Proxying nonstandard HTTPS traffic

Depending on the time spent in IT, most professionals have seen an instance of two where developers based their implementations on specific quirks and other non-standard behaviors, a well-known example is greylisting, another oft-used but less-known one is Wi-Fi band steering. In all these cases, the solution works within a range of implementations, which usually covers most client needs. However, just one step outside that range can result in lengthy investigations regarding how such a simple thing like sending an e-mail or joining a Wi-Fi network can go wrong.

During one of our application security assessments, we found an implementation which abused the way HTTP worked. The functionality required server push, but they probably decided to use HTTP anyway to get through corporate firewalls, and the application came from the age before WebSockets and HTTP2. So they came up with the idea of sending headers like the one below, then keeping the connection open, without sending any data.

HTTP/1.0 200 OK
Server: IDealRelay
Date: Wed, 16 Sep 2015 18:03:24 GMT
Content-length: 10000000
Connection: close
Content-type: text/plain

Googling the value of the Server header revealed mostly false positives, however as it turned out, there’s even a patent US 7734791 B2 with the title Asynchronous hypertext messaging that describes this behavior. Sending data to the server happened over separate HTTP channels, which themselves returned worthless responses, and the real response arrived in the first HTTP channel promising to deliver 10 megabytes in its Content-length header.

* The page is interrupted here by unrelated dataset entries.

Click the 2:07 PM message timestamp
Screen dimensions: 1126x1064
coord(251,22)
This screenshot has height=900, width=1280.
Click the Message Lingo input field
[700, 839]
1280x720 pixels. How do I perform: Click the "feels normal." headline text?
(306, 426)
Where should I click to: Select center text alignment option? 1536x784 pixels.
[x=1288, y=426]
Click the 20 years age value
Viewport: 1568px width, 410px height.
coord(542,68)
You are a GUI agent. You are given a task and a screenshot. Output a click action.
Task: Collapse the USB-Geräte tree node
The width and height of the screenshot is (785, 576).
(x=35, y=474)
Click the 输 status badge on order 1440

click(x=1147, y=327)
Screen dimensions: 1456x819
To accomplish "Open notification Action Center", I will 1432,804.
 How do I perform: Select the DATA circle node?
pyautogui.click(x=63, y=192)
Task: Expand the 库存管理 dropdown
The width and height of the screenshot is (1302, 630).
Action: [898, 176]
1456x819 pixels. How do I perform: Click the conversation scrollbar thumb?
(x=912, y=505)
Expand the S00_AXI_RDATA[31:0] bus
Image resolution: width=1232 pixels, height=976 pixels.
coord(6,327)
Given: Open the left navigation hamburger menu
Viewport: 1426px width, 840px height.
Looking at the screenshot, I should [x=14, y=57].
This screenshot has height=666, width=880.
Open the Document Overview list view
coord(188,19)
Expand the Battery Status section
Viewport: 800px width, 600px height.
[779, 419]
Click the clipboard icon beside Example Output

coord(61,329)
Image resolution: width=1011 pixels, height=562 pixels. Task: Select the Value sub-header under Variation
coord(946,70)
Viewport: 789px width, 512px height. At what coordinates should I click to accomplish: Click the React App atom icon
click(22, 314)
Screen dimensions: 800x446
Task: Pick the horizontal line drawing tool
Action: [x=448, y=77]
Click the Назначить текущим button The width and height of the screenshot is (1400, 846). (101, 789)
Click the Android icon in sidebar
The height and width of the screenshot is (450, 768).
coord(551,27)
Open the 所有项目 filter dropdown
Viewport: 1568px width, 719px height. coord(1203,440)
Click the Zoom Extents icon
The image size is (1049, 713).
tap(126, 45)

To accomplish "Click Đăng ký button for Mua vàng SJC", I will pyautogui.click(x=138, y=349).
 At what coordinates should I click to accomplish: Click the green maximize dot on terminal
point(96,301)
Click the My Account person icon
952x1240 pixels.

Some corporate proxies might have handled this well, however the Proxy module of Burp Suite just waited for the full 10 MB to arrive and just hung there, waiting for all eternity – and even if it managed to receive some data, its Scanner module couldn’t have handled the correlation between sending a payload in one request and getting response in another. In order to solve the problem, I decided to throw together a simple HTTPS proxy that doesn’t assume that much about the contents, just accepts CONNECT requests, performs a Man-in-the-Middle (MITM) attack and dumps the plaintext traffic into a file.

Multiple streams needed to be handled asynchronously, so I chose Erlang for its unique properties, and used built-in modules for everything except generating fake certificates for MITM. Since such certificates are cached, I chose to sign them using the command line version of OpenSSL for the sake of simplicity, so a whitelist is applied to the hostname to avoid command injection attacks – even though it’s supposed to be a tool used to debug “well behaving” applications, it never hurts to protect and setting good example. As an output format, PCAP was chosen as it’s simple (the PCAP writer itself is 32 lines of Erlang code) and widely supported by tools such as Wireshark.

The proxy logic fits into 124 lines of code, and waits for new TCP connections. By setting the socket into HTTP mode, the standard library does all the parsing for the CONNECT request. A standard response is sent, and from this point, the mode gets changed back to raw, and both the server and the client gets an SSL handshake from the proxy. Server certificates used for MITM are cached in an ETS (built-in high-performance in-memory database) table, shared between the lightweight thread-like Erlang processes, so certificates are signed only once per hostname, and the private key is the same for the CA and all the certificates.

After the handshake traffic is simply forwarded between the peers, and simultaneously written into the PCAP file. TCP/IP headers are added with the same port/address tuple as the original stream, while sequence/acknowledgement values are adjusted to reflect the plaintext content. This way, Wireshark doesn’t have any problems with reassembling the stream and can even detect and dissect known application protocols. Source code of the SSL proxy is available in our GitHub repository under MIT license, pull requests are welcome.

With the plaintext traffic in our hands, we managed to develop another tool to experiment with the service and as a result, we found several vulnerabilities, including critical ones. So the lesson to learn is that just because tools cannot intercept traffic out of the box, it doesn’t mean that the application is secure – existing tools are great for lots of purposes but one big difference between hackers and script kiddies is the ability of former to develop their own tools.